The derby takes place on the third Thursday in March. The participants turn up on the day, pay the entry fee, and then they’re good to go. There is only one bookmaker, who doesn’t get advance notice of runners and must fix his odds on the day of the race.

You’ll see sleek, well-muscled sport horses galloping alongside draft horses and other stocky breeds. Some riders sport colorful silks, while others wear their everyday riding attire. Locals line the course, cheering on the contestants as they whiz past.

The derby is a point-to-point flat race and takes place on rough and, in some places, steep and muddy farm tracks. The finishing is post placed on the grass verge of a public highway, which forms the final straight.
Strangely, it’s actually more lucrative to finish second best than to win. The winner gets £50 (and to keep the trophy until the next race), and the second place rider gets the remainder of the entry fees. Because of the number of horses that enter the race, this runner up prize often comes to much more than the first place reward. But still, there are many who are eager to win.
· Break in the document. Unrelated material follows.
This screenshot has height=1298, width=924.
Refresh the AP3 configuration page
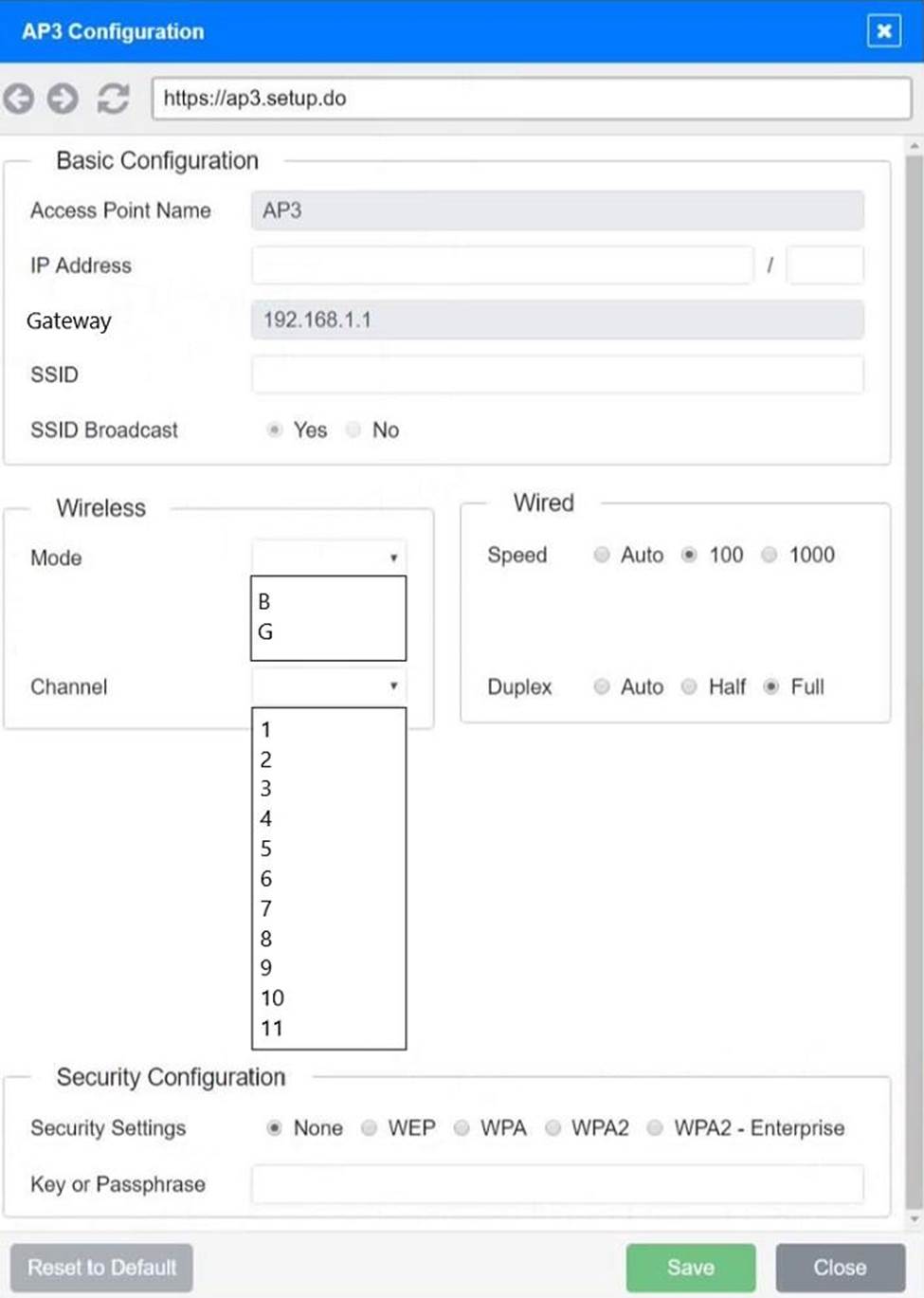tap(112, 98)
It’s said that retired racehorses are sometimes entered under false names.

Tradition has it that if the race is canceled one year, it will never run again. In the few recorded instances when the race has been canceled in its long history, steps are taken to ensure the tradition is maintained. In 2018, the course was deemed too dangerous to run due to waterlogging, so two horses were ridden slowly, and at times lead by hand, across the track so future races could still occur.

Clancy's comment: Ah, such tradition. Go the Brits!